Text section:
Illinois Supreme Court Denies New Trial in Lawsuit Over Trucking Accident That Killed Three – Powell v. Dean Foods

By January 26, 2012 Trucking Accidents

An important part of my job as a southern Illinois semi truck accident lawyer is to protect my clients from overreaching and malfeasance by trucking companies with a great deal more money and resources than the clients have. In egregious cases, this can lead to company representatives pressuring accident victims or their families to sign a waiver they don’t understand or take money that forecloses their right to sue right after a crash. But later, if the case goes to trial or pretrial proceedings, the power imbalance s often visible in full force, as lawyers for trucking companies and their insurers use the court system to their full advantage. Powell et al. v. Dean Foods Co. et al put an interesting twist on the practice when the same trucking company moved for a substitution of a judge twice under different names. The Illinois Supreme Court ultimately decided no new trial was necessary, preserving a verdict for the plaintiffs.

Task to carry out: Extend the article on Powell v. Dean Foods, starting after its last sentence. The data that comes next is separate from the article on Powell v. Dean Foods.

Data excerpt:
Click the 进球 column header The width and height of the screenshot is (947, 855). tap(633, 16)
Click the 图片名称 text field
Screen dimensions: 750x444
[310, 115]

Answer to the task:
Adam McDonald, Diana Kakidas and Christina Chakonis were killed in 2002 when their car was hit by a tractor-trailer driven by Jamie Reeves. Reeves was employed as a trucker by Alco of Wisconsin, Inc. The three families filed lawsuits, which were eventually consolidated, against companies including Alco of Wisconsin and Alco, Inc. They alleged that Reeves was speeding, had gone over his hours of service and didn’t brake until four seconds after the crash; the corporate defendants were held vicariously liable for Reeves’s actions as an employee. On the day trial was to start, four defendants including Alco of Wisconsin and Alco, Inc. moved for and received a change of judge. Defendants objected, pointing out that Alco, Inc. was nothing more than the former name of Alco of Wisconsin and thus they were the same entity and not entitled to two changes. Alder Group, Inc. then requested a new judge, but the judge ultimately denied it because she had already ruled on a substantive issue. The case went to trial and more than $20 million was ultimately awarded to the three families.
Alder Group appealed, arguing that it should have been permitted to request a new judge, and thus all further orders in the case were void. The Illinois appeals court agreed, finding that the trial judge’s ruling on the motion to reconsider the previous substitution of judge was not a substantial issue under Illinois law. It also held that all parties had standing to challenge the ruling because all orders after that ruling were void, and remanded the case for new trial under another judge. Plaintiffs appealed to the Illinois Supreme Court.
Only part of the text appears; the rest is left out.